Illustration for article titled WNBA Players Arent Actually Trashing NBA Players, But They Are Fighting For Fair Pay
Photo: Jessica Hill (AP)

This week, the internet passed around several quotes by WNBA stars who called out their NBA counterparts and asked for better pay. Those quotes are all very fake. Supposedly Dallas Wings player Skylar Diggins-Smith bagged on LeBron James for being unskilled, and Phoenix Mercury center Brittney Griner asked for “more respect” while taking a shot at “mediocre players” like Tyler Johnson for making $20 million per year.

Some big dummies treated these quotes as real—and doubled down on it—even though both players loudly and publicly clarified that they never said anything of the sort:


The insidious thing here is that there really is a WNBA pay disparity, as players are severely limited by the six-figure salary cap. WNBA players only get 22 percent of basketball-related income, as opposed to the 50 percent afforded to NBA players. When the league’s talent goes abroad to play during the offseason, they can make significantly more money. The WNBA may be a smaller and less profitable league than the NBA, but the labor still deserves a bigger slice of the pie.

=====

According to the text about WNBA pay, what share of basketball-related income do WNBA players get?

=====

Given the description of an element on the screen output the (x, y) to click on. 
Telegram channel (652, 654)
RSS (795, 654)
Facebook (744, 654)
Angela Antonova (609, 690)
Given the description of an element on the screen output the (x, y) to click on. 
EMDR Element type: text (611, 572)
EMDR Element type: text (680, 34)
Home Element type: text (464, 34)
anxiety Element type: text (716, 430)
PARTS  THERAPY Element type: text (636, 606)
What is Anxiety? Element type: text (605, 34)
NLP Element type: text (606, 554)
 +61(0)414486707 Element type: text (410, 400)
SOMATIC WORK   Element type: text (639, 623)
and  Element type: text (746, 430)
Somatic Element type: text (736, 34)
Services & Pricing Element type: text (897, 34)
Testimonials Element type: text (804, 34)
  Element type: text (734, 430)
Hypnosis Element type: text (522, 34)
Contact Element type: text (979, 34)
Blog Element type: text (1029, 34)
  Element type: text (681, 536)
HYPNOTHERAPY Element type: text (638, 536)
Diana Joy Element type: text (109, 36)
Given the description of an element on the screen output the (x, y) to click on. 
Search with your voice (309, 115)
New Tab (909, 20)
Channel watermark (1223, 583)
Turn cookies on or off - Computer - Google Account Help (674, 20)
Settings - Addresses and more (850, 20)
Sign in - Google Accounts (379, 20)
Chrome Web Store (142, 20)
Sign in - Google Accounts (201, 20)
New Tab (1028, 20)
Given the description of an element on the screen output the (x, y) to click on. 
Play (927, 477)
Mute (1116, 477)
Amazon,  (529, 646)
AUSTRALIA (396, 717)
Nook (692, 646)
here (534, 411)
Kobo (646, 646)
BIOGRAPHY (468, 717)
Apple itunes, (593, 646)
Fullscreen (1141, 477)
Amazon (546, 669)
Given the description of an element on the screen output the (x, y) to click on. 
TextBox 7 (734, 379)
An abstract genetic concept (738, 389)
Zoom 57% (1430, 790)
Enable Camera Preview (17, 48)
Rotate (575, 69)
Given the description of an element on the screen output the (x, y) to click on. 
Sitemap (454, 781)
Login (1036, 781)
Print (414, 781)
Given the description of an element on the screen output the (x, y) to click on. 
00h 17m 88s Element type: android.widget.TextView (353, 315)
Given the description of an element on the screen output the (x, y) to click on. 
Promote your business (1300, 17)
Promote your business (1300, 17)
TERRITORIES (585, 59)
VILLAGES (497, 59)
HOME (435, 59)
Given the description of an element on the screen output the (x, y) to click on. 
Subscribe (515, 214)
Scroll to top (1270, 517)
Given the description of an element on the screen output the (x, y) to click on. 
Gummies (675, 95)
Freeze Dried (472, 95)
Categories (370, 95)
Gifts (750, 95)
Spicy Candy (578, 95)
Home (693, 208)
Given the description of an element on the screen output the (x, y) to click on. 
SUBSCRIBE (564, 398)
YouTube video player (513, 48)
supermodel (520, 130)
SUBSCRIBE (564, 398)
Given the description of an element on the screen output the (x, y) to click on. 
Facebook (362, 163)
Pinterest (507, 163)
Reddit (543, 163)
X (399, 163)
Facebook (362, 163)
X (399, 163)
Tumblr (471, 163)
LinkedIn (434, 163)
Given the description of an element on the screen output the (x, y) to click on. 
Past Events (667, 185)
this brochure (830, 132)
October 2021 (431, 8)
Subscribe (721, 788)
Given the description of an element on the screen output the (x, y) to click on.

=====

▶ Answer section: 22 percent